Não agüento mais essa aporrinhação que gira em torna dessa coisa chamada “Estatuto do Torcedor”. Agora vem um jornalista da Folha de Londrina, Sr. Luiz Cláudio Oliveira, falar que o Atlético está burlando o referido diploma ao dispor menos ingressos do que a capacidade real da Baixada, simplesmente pelo fato de inexistirem numerações nos locais de cada torcedor.

Clama, o “Defensor da Torcida”, para que Ministério Público e PROCON tomem as medidas cabíveis na Justiça, impedindo que o clube realize a “manobra tacanha”. Gasta uma coluna inteira com isso. Gasta tinta para impressão, gasta papel, gasta tempo (o meu tempo também!), para vir em defesa dos “pobres, coitados e maltratados torcedores”. Como diz o caipira: creindiuspai!

Sinceramente, acredito que esse sujeito nunca pisou na Baixada. Aliás, acho que sequer acompanha o dia-a-dia do Atlético, pois se acompanhasse, saberia que SEMPRE, quando os jogos são contra times de menor expressão, o Clube coloca à venda menos ingressos que a capacidade real do estádio – é uma questão de custo. Não adianta colocar 30 mil ingressos para o jogo contra o Guarani, não pela torcida do Furacão não apoiar o time, mas pelo fato de que o ingresso custa 15 pila, somado à campanha do time.

Agora, vir falar que é “manobra tacanha” é, no mínimo, falta de informação ou, talvez, aquela dorzinha-de-cotovelo normal de quem costuma dizer que a Arena é uma “porcaria” para a torcida visitante, pois não dá para ver o campo.
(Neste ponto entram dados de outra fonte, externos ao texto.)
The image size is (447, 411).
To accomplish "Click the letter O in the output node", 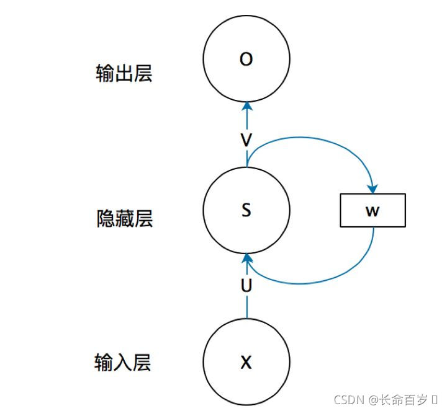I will coord(246,60).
HAHAHAHA! Colírio alucinógeno no teu olho!

Aliás, que o Estatuto do Torcedor nos trouxe algumas coisas boas, ninguém duvida, mas essa de numeração dos locais onde o torcedor ficará sentado é uma piada. Imagine só: chego no estádio, reúno-me com o pessoal da Fanáticos para empurrar o time, aí chega o bonitão: “com licença, meu senhor, peço-lhe que pare de gritar e incentivar o time neste local, pois, segundo o Estatuto e meu ingresso, o espaço XYZ 200 me pertence. Peço-lhe que se retire e fique restrito ao seu local, cujo número consta no ingresso”. Como sou educadíssimo, saio e vou ao local que comprei. Beleza.

Esses dias, veio o papo da setorização. Pelo menos, perguntaram aos torcedores e, graças a Deus, segundo as notícias, a torcida refutou a idéia. Agora vem esse sujeito falando em numerar a Baixada. Pergunto: numerar por numerar? Isso é só formalidade. Cadê o conteúdo dessa decisão? Cadê o respeito à vontade do torcedor? Tenho certeza de que a maioria da torcida não quer isso. Por favor, façam uma pesquisa antes de vir com essas. Fazer com que cada torcedor fique preso ao seu assento é acabar com a festa do futebol.

Para mim, a única coisa a que se presta tal norma é a seguinte: elitizar o estádio, excluir quem tem só na alegria sua riqueza, é fazer o caminho inverso da inclusão social. Aliás, esse negócio de positivação de condutas só tem servido para a consolidação do poder nas minorias, mais nada.

Só porque a cartolagem do futebol tem uma história negra não quer dizer que o legislador seja o “salvador da pátria”, que só porque disse que tem que agir de determinado modo é que é a maneira correta. Querem saber, Diretoria do Atlético, façam um favor para a torcida: NÃO CUMPRAM O ESTATUTO DO TORCEDOR NO QUE DIZ RESPEITO À NUMERAÇÃO DOS ASSENTOS, pelo contrário, façam lobby para revogar essa disposição. E mais, querem colocar cadeiras? Coloquem-nas somente no pavimento superior, deixem a parte inferior para quem quer pular, cantar e apoiar o time não só pagando o ingresso.

Finalmente, desafio quem, com argumentos, convença-me de que esse negócio de numerar todos os assentos da Baixada é uma boa para a torcida.